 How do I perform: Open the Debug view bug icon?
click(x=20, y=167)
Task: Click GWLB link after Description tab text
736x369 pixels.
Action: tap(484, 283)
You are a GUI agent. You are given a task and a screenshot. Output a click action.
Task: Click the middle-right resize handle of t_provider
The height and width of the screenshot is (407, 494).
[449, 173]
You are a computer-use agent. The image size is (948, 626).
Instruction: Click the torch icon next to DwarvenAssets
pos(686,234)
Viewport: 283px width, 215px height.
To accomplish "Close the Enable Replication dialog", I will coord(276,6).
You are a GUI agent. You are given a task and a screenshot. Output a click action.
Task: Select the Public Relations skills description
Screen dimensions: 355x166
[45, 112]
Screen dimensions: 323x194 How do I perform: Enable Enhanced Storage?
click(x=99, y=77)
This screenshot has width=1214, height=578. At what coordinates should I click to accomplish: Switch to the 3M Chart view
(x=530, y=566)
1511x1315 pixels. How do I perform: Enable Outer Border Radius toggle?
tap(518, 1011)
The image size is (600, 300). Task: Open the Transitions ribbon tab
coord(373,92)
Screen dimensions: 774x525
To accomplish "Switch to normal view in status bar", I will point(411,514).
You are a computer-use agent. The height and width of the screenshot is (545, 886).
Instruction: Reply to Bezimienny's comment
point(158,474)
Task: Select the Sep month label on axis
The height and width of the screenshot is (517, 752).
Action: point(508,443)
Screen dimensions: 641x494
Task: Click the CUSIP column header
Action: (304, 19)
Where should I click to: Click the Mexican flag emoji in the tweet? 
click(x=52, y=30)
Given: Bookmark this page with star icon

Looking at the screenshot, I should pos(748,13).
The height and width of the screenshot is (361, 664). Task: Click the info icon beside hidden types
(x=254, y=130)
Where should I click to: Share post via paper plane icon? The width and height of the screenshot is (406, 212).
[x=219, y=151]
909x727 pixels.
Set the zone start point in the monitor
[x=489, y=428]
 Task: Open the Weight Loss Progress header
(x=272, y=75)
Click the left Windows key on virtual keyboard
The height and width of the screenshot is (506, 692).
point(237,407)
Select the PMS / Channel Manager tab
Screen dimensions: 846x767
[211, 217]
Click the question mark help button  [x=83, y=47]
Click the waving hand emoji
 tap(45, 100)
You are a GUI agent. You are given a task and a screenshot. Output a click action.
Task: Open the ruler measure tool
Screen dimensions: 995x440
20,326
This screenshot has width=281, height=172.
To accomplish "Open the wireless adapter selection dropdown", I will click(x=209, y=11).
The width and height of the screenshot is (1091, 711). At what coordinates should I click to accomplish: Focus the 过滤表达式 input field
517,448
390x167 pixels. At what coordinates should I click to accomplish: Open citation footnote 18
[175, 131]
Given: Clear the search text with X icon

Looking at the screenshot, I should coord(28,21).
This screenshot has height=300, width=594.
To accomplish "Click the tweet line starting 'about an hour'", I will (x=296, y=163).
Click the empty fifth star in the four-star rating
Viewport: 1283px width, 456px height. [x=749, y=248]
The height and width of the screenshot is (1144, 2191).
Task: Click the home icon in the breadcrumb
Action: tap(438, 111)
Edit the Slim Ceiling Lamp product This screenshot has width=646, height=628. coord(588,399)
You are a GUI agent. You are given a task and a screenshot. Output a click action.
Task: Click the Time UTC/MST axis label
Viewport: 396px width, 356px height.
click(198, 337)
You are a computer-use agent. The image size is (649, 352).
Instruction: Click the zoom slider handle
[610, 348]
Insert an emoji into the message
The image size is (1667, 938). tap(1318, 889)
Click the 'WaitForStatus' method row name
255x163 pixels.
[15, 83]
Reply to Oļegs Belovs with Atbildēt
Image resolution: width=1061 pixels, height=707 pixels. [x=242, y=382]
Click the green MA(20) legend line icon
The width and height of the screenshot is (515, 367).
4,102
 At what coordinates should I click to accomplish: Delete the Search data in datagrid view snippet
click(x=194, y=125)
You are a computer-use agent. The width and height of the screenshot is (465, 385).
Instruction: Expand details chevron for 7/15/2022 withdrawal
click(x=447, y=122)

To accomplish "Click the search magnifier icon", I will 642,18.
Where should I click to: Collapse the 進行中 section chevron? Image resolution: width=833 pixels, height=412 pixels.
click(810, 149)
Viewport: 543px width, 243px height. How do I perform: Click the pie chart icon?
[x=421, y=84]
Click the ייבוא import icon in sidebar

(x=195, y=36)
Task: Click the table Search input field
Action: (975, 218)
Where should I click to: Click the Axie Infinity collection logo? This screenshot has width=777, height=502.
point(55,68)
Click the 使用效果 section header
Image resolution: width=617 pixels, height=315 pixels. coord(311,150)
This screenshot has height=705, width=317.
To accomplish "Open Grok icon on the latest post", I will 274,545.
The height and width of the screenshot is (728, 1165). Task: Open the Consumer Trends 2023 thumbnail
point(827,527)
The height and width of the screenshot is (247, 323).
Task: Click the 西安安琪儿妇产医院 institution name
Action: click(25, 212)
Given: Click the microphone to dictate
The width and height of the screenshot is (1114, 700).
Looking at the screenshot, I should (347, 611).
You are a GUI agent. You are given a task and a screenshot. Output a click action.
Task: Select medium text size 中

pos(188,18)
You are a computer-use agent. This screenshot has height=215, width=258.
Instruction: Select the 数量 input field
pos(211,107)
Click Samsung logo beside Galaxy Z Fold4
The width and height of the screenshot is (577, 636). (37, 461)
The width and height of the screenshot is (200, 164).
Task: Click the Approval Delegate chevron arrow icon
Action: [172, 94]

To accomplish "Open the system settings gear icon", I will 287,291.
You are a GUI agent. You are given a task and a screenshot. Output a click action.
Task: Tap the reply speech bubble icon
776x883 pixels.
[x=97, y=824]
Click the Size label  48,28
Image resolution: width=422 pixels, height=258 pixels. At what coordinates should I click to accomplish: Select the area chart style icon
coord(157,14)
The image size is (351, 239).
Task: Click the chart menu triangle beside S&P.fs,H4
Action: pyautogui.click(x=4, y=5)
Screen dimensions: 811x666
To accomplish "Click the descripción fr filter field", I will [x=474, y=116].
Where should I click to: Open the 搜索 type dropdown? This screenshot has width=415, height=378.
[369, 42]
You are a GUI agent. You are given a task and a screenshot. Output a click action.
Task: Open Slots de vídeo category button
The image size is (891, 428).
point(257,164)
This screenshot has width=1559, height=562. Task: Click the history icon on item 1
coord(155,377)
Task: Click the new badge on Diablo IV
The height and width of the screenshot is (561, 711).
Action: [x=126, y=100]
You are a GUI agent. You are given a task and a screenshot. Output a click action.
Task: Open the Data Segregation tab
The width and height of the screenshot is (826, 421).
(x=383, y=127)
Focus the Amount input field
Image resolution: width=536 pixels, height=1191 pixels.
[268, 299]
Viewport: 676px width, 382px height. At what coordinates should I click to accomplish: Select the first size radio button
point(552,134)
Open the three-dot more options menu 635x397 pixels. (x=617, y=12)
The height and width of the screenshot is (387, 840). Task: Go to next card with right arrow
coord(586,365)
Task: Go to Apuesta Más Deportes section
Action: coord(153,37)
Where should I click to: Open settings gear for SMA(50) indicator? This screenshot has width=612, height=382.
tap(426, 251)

WHAT YOU ARE ASKED TO DO = The lines above that hold the word "axis" are the ones to copy.

EXERCISE RESPONSE =
Task: Select the Sep month label on axis
Task: Click the Time UTC/MST axis label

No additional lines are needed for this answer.